Edit: After having received an answer on this question I did some testing by rendering a background gradient with a textured quad on top of that.
Using GL_DEPTH_TEST and a fragment-shader ending with the line "if(
gl_FragColor.a < 0.5 ){ discard; }" gave about 32 fps.
Removing the if/discard statement from the fragment-shader increased
the rendering speed to about 44 fps.
Using GL_BLEND with the blend function "(GL_SRC_ALPHA,
GL_ONE_MINUS_SRC_ALPHA)" instead of GL_DEPTH_TEST also resulted in around 44 fps.
It's hardware-dependent. For PowerVR hardware, and other GPUs that use tile-based rendering, using discard means that the TBR can no longer assume that every fragment drawn will become a pixel. This assumption is important because it allows the TBR to evaluate all the depths first, then only evaluate the fragment shaders for the top-most fragments. A sort of deferred rendering approach, except in hardware.
Note that you would get the same issue from turning on alpha test.
"discard" is bad for every mainstream graphics acceleration technique - IMR, TBR, TBDR. This is because visibility of a fragment(and hence depth) is only determinable after fragment processing and not during Early-Z or PowerVR's HSR (hidden surface removal) etc. The further down the graphics pipeline something gets before removal tends to indicate its effect on performance; in this case more processing of fragments + disruption of depth processing of other polygons = bad effect
If you must use discard make sure that only the tris that need it are rendered with a shader containing it and, to minimise its effect on overall rendering performance, render your objects in the order: opaque, discard, blended.
Incidentally, only PowerVR hardware determines visibility in the deferred step (hence it's the only GPU termed as "TBDR"). Other solutions may be tile-based (TBR), but are still using Early Z techniques dependent on submission order like an IMR does.
TBRs and TBDRs do blending on-chip (faster, less power-hungry than going to main memory) so blending should be favoured for transparency. The usual procedure to render blended polygons correctly is to disable depth writes (but not tests) and render tris in back-to-front depth order (unless the blend operation is order-independent). Often approximate sorting is good enough. Geometry should be such that large areas of completely transparent fragments are avoided. More than one fragment still gets processed per pixel this way, but HW depth optimisation isn't interrupted like with discarded fragments.
Also, just having an "if" statement in your fragment shader can cause a big slowdown on some hardware. (Specifically, GPUs that are heavily pipelined, or that do single instruction/multiple data, will have big performance penalties from branch statements.) So your test results might be a combination of the "if" statement and the effects that others mentioned.

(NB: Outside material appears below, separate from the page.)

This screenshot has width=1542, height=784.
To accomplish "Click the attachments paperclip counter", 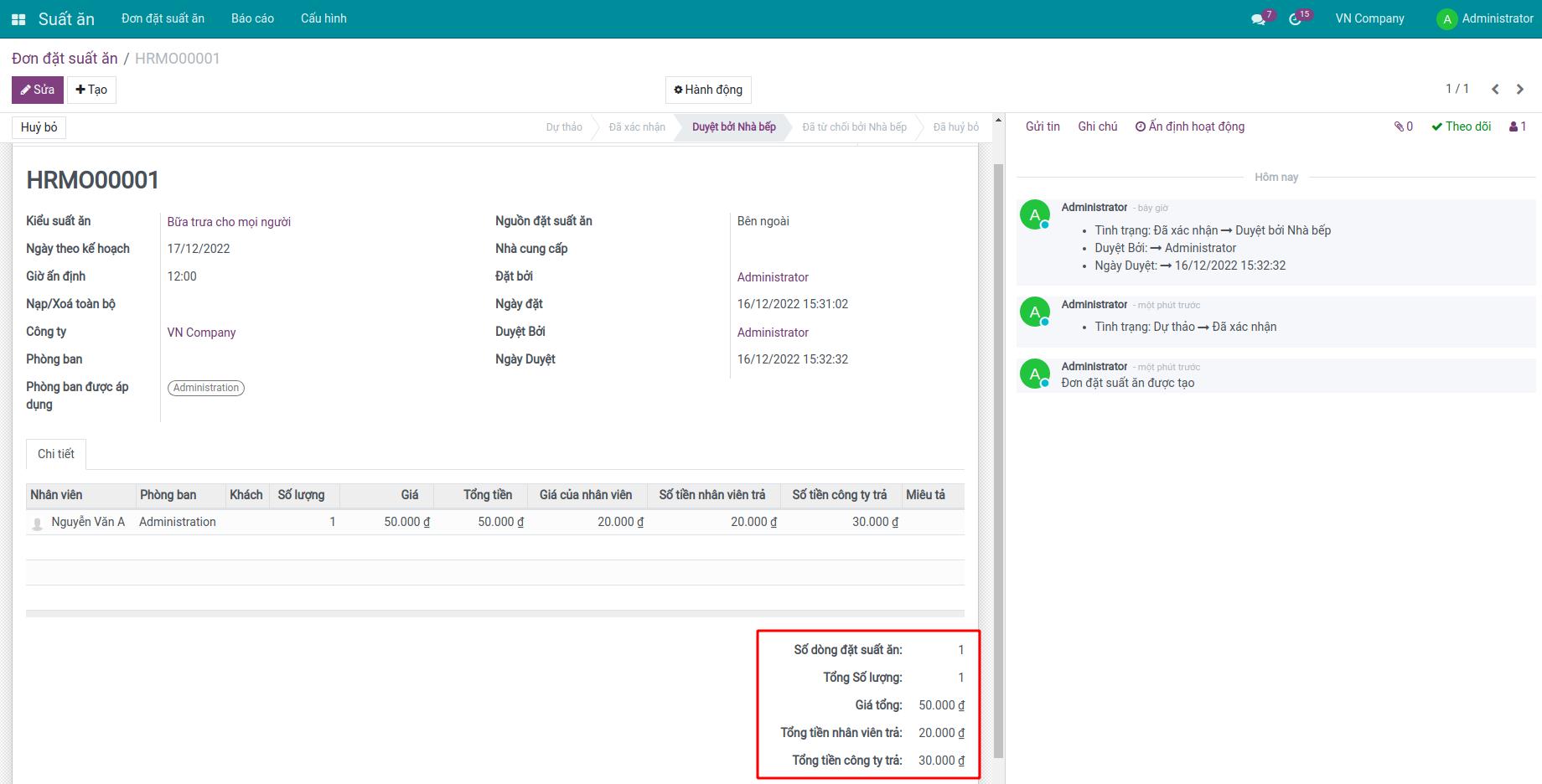I will [x=1404, y=126].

(For what it's worth, testing on my Galaxy Nexus showed a huge speedup when I switched to depth-sorting my semitransparent objects and rendering them back to front, instead of rendering in random order and discarding fragments in the shader.)
Object A is in front of Object B. Object A has a shader using 'discard'. As such, I can't do 'Early-Z' properly because I need to know which sections of Object B will be visible through Object A. This means that Object A has to pass all the way through the processing pipeline until almost the last moment (until fragment processing is performed) before I can determine if Object B is actually visible or not.
This is bad for HSR and 'Early-Z' as potentially occluded objects have to sit and wait for the depth information to be updated before they can be processed. As has been stated above, its bad for everyone, or, in slightly more friendly way "Friends don't let friends use Discard".
In your test, your if statment is in per pixel level performance
if ( gl_FragColor.a < 0.5 ){ discard; }
Would be processed once per pixel that was being rendered (pretty sure that's per pixel and not per texel)
If your if statment was testing a Uniform or Constant you'd most likley get a different result due to to Constants only being processed once on compile or uniforms being processed once per update.